* GOAL: Put the lines from the one containing "You are a GUI" through the end of the entries below into a numbered list, skipping any blank lines.

* MATERIAL FOR THE TASK:
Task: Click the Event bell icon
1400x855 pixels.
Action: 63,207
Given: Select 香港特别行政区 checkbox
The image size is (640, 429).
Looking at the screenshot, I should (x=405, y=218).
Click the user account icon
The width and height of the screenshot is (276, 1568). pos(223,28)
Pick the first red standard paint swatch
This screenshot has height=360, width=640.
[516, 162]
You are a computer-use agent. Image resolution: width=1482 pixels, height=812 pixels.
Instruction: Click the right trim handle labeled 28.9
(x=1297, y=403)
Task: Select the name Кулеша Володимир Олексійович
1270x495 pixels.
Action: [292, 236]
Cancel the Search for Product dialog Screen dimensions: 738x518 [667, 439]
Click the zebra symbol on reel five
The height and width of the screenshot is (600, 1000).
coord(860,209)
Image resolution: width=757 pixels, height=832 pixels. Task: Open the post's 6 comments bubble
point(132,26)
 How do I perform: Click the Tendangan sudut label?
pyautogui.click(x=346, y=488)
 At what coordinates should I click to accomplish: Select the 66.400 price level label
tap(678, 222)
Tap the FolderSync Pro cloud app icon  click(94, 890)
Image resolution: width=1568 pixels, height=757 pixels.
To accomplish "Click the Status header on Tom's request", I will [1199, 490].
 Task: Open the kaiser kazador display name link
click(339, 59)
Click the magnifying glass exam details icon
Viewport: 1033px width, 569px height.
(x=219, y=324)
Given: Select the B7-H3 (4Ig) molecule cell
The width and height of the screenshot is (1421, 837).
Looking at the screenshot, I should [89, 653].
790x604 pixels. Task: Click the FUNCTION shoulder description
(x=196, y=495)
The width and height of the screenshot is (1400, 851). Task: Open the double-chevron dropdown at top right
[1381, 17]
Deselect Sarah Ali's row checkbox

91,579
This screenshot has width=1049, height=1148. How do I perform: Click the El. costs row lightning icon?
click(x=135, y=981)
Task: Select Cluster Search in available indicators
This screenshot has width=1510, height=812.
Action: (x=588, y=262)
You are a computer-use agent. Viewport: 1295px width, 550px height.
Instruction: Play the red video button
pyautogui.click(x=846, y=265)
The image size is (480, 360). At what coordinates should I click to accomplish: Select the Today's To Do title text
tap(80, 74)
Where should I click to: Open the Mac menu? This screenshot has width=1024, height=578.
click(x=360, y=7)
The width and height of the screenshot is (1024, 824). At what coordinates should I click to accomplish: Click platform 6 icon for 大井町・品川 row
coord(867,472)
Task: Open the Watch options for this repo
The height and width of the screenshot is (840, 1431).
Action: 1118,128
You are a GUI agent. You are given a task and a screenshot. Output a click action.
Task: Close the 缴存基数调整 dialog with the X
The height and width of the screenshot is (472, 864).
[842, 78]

* PROBLEM SOLUTION:
1. You are a GUI agent. You are given a task and a screenshot. Output a click action.
2. Task: Close the 缴存基数调整 dialog with the X
3. The height and width of the screenshot is (472, 864).
4. [842, 78]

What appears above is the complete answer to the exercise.